» **Exercise brief**
Write out, word for word, every line below from the one containing "Click minute 00 tick label on time axis" down to the one containing "pyautogui.click(x=33, y=977)", including both of those lines.

» **Supplied records**

◆ ◆ ◆ ◆ ◆ ◆ ◆

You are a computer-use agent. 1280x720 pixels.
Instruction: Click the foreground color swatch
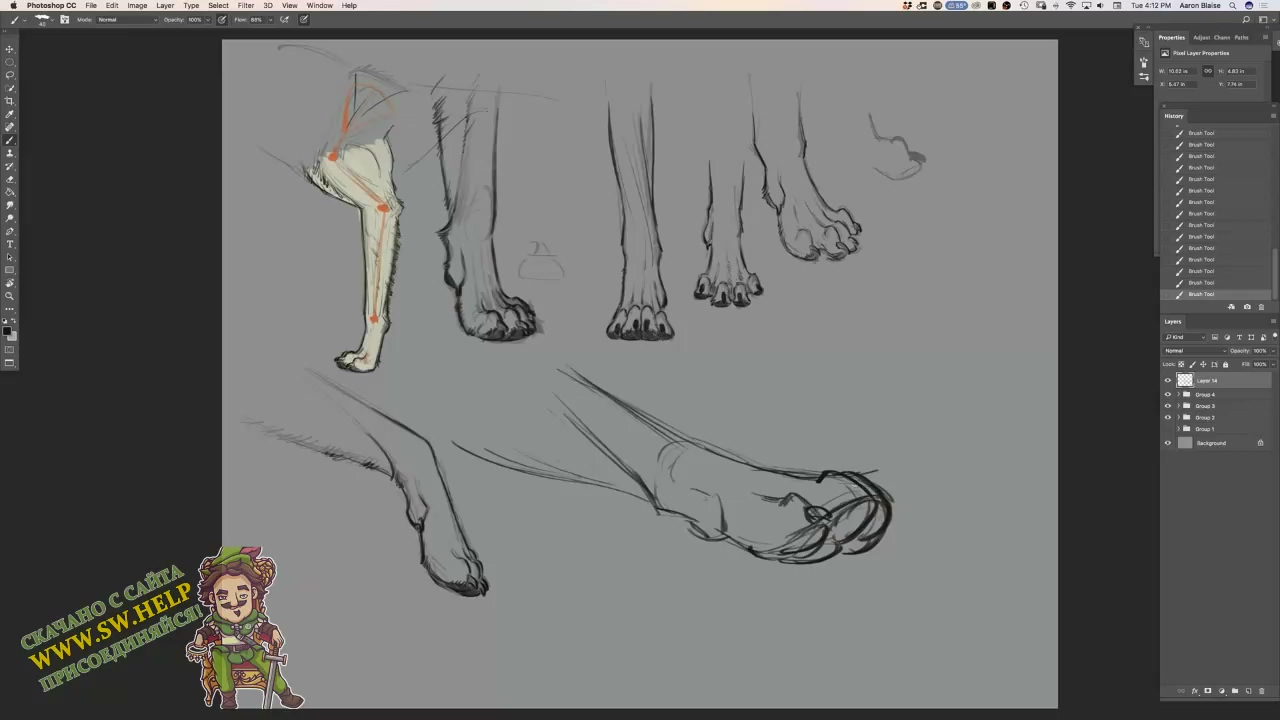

◆ ◆ ◆ ◆ ◆ ◆ ◆

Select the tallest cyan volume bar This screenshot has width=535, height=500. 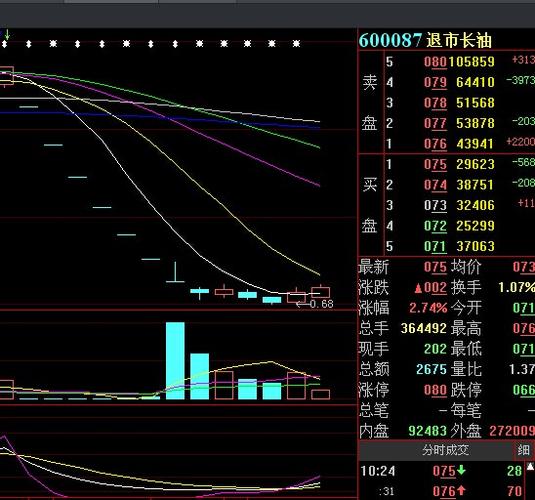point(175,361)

◆ ◆ ◆ ◆ ◆ ◆ ◆

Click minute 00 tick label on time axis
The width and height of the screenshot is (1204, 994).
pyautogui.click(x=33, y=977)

◆ ◆ ◆ ◆ ◆ ◆ ◆

» **Correct output**
Click minute 00 tick label on time axis
The width and height of the screenshot is (1204, 994).
pyautogui.click(x=33, y=977)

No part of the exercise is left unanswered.